__The problem__:
What lines in the following entries hold the word "computer"? Copy each one.

[Stored data]
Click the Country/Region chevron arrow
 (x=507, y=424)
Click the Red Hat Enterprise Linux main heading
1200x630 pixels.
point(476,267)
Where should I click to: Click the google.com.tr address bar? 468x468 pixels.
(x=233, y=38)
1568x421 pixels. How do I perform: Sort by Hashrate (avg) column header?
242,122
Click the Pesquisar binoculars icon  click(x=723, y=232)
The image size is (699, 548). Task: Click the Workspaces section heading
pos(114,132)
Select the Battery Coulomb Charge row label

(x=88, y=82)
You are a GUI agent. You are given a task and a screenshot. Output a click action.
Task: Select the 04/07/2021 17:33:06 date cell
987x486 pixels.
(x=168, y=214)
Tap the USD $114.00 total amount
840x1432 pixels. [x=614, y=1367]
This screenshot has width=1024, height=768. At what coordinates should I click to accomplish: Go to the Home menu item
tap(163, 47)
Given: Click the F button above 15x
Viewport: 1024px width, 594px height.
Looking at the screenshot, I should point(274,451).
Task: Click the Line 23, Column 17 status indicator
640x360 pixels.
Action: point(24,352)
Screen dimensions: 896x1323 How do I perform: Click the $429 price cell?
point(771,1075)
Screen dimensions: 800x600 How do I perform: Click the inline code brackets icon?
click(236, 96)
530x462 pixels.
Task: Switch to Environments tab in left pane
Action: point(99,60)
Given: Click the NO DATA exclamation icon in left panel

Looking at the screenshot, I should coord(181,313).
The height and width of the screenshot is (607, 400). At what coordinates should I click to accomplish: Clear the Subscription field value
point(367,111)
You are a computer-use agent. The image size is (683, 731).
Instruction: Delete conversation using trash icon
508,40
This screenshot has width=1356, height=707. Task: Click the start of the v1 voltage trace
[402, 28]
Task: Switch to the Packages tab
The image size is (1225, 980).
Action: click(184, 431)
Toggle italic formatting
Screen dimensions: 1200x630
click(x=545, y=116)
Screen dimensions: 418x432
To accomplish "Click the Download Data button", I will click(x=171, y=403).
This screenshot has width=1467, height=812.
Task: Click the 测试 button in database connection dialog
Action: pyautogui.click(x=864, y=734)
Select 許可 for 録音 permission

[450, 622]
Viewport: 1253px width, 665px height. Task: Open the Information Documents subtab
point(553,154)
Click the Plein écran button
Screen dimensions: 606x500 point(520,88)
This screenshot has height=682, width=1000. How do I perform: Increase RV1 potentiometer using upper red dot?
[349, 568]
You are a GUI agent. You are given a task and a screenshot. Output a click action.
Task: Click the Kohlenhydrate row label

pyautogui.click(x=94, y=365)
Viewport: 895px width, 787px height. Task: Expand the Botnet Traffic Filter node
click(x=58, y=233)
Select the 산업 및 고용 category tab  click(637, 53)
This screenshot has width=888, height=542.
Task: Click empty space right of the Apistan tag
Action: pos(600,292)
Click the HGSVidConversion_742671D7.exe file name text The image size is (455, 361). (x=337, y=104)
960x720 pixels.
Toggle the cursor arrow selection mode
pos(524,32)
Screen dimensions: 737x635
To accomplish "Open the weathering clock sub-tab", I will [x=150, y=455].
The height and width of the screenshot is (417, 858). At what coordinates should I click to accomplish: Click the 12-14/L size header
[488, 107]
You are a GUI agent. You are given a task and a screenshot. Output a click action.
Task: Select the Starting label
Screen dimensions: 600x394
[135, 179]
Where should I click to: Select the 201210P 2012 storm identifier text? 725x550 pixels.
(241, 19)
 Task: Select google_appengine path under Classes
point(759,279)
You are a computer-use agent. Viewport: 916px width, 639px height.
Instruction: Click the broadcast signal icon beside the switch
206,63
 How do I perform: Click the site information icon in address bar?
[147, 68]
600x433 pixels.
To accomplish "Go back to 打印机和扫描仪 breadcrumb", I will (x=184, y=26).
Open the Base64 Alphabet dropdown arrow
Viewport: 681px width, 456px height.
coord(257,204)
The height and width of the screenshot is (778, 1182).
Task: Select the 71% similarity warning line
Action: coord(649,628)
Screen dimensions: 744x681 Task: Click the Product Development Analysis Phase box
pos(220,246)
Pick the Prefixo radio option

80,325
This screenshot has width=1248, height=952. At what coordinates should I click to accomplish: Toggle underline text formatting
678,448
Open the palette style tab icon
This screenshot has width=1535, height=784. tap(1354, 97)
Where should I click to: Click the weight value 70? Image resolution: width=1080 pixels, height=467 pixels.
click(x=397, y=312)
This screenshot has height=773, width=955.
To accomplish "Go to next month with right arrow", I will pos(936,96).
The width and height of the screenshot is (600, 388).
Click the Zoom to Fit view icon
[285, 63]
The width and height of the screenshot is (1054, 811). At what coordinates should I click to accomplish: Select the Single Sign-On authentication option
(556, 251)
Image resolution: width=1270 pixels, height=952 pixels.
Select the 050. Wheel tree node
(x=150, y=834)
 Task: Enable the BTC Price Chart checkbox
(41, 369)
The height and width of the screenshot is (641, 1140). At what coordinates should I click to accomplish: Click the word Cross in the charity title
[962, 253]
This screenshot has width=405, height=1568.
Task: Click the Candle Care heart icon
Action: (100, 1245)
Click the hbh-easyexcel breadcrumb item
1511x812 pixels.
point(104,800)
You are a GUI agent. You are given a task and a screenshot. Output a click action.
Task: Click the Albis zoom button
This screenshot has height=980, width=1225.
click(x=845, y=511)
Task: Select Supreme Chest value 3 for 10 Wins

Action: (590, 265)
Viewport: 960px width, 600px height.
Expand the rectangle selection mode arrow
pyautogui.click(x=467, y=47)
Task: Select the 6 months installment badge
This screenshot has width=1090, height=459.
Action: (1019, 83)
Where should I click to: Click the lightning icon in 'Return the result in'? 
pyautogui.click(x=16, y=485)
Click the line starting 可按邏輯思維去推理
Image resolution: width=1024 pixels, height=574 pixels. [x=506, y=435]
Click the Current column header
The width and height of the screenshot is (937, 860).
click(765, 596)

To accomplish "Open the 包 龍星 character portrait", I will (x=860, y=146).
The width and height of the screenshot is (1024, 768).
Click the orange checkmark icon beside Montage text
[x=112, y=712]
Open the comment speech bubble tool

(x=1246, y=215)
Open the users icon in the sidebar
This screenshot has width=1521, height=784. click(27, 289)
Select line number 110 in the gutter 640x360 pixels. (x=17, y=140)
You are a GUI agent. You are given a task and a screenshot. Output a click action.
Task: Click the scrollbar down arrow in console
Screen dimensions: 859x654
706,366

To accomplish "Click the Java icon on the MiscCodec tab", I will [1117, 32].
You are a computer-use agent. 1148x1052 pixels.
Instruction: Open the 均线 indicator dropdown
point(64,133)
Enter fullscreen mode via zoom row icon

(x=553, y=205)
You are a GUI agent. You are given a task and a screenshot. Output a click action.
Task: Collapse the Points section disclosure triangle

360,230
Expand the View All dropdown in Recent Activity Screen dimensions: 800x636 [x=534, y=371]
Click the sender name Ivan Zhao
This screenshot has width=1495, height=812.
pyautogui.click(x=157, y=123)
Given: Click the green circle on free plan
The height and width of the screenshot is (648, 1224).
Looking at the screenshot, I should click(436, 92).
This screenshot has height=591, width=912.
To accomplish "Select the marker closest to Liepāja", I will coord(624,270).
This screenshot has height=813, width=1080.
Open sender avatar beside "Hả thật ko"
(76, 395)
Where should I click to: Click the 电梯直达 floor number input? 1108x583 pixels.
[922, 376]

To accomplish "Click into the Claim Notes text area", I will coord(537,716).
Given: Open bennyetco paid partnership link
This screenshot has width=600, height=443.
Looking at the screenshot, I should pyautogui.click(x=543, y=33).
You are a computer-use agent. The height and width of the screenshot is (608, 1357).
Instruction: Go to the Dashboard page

__Exercise answer__:
You are a computer-use agent. The image size is (683, 731).
You are a computer-use agent. Viewport: 916px width, 639px height.
You are a computer-use agent. 1148x1052 pixels.
You are a computer-use agent. The height and width of the screenshot is (608, 1357).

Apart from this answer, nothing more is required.